Une surprise agréable m’attendait au réveil. Le Marahua, comme s’il avait lu à distance dans ma pensée et voulu combler certain vide qui existait dans mes cartons, arriva avec d’autres gens de sa caste établis comme lui à Mahucayaté ; deux Mayorunas mâles et une femelle les accompagnaient.

L’apparition de cette société fort peu vêtue, peinturlurée d’une façon bizarre et parlant très-haut avec de grands gestes, ne m’effraya pas trop. J’avais eu le temps de m’accoutumer à des rencontres de ce genre et les nudités ne me choquaient plus. En un clin d’œil je fus entouré par la bande joyeuse, et tandis que les Marahuas qui parlaient le Tupi s’informaient dans cet idiome à mes rameurs de mes nom, prénom, qualités, les deux Mayorunas, accroupis près de moi, me palpaient à l’envi et échangeaient des observations que je regrettai de ne Pas comprendre. En qualité d’anthropophages, discutaient-ils sur la qualité de ma chair, mon degré d’embonpoint et le plaisir qu’ils auraient eu à manger de mes côtelettes ? — Ces points intéressants restèrent toujours inexpliqués pour moi.

————————

• [Consigne]: Selon le texte sur l'arrivée des Marahuas et des Mayorunas, pourquoi l'apparition de ce groupe n'effraie-t-elle guère le narrateur ? Répondez en une à trois phrases.

• [Données fournies]:
————————

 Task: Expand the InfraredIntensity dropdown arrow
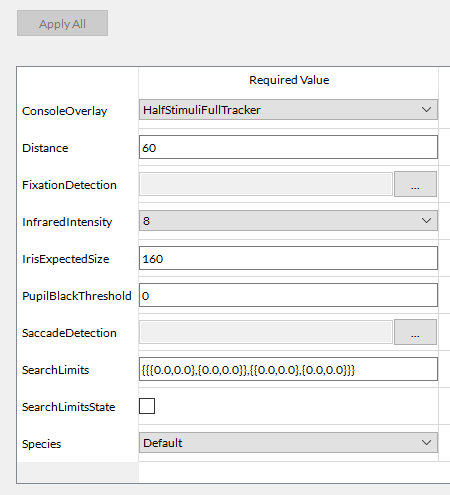pyautogui.click(x=426, y=221)
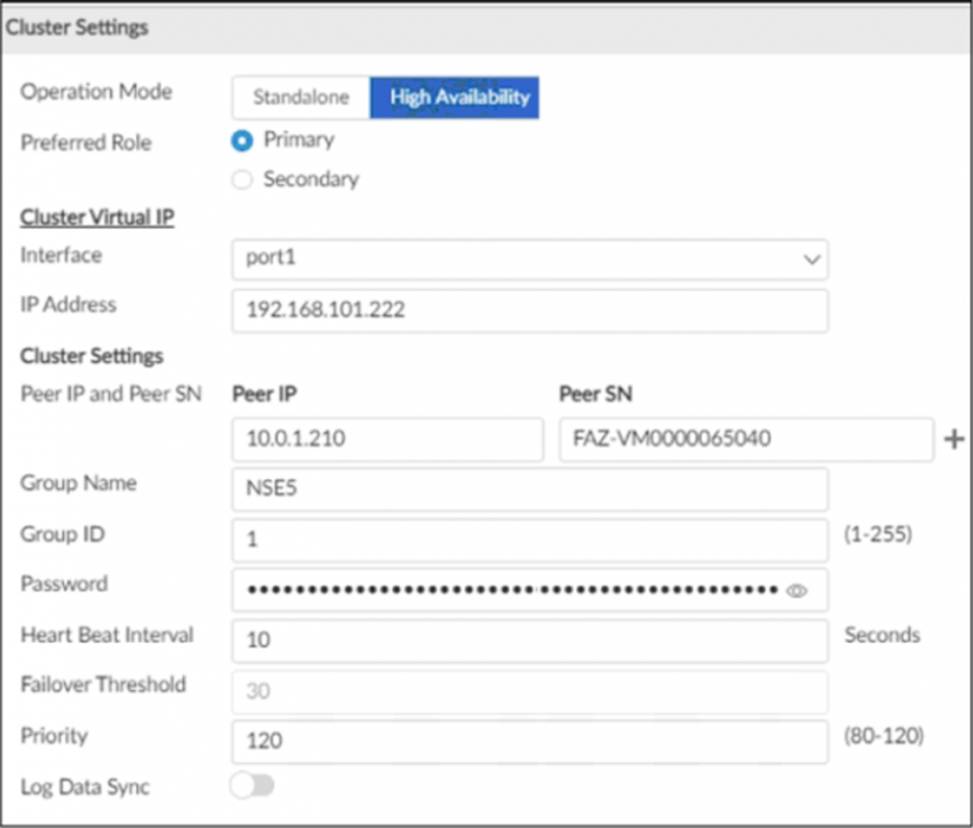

————————

• [Réponse]: Le narrateur avait eu le temps de s'accoutumer à des rencontres de ce genre. De plus, les nudités ne le choquaient plus.